Projekte - Abgeschlossen

LINA



LINA ist ein Verbundprojekt, das zusammen mit Partnern aus Industrie und Hochschule durchgeführt wird, um die Anwendung der Satelliten-Navigation im Bereich der zivilen Luftfahrt bis in die Flugphase der Landung möglich zu machen.  Die bisher eingeführten Systeme, die die Satelliten-Navigation nutzen, liefern im Landebereich noch nicht die erforderliche Zuverlässigkeit und Genauigkeit.  Deshalb wird ein bodengebundenes Ergänzungssystem (GBAS — "Ground Based Augmentation System") mit einbezogen.  Damit soll insbesondere die sogenannte Integrität erhöht werden, also die Fähigkeit, Fehlfunktionen bei Nutzung zu erkennen und entsprechende Warnmeldungen auszugeben.  Das Kürzel LINA für das Präzisionslandesystem steht damit für "Local Integrity Navigation Augmentation".
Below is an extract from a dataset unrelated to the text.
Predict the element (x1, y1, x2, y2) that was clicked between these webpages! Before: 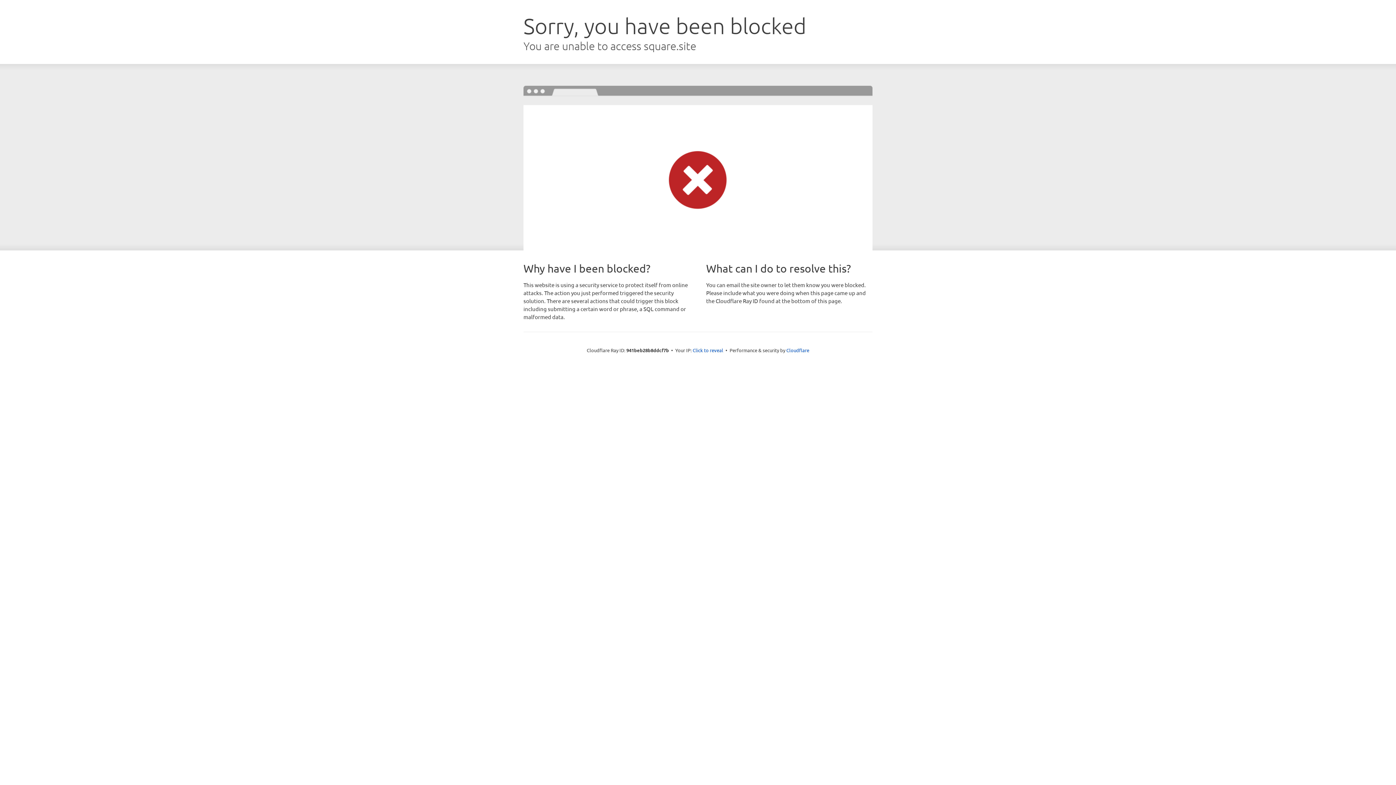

LINA wird im Rahmen des 4. nationalen Luftfahrtforschungsprogramms des Bundesministeriums für Wirtschaft und Technologie (LuFoIV) gefördert.
Hauptauftragnehmer ist die Firma THALES-ATM in Korntal.  Zusätzlich arbeiten im Team die Firma Eurotelematik aus Ulm und die Technische Universität Braunschweig neben dem DLR.

Das DLR ist in diesem Projekt in zwei wesentlichen Gebieten tätig.  Dazu zählen die Untersuchungen der Störeinflüsse bei der Signalausbreitung ebenso wie zum Beispiel die Abschätzung zur Integrität der Positionslösung.  Ein weiteres Ziel besteht darin, ein funktionsfähiges System auf seine Eignung in Flugversuchen zu überprüfen.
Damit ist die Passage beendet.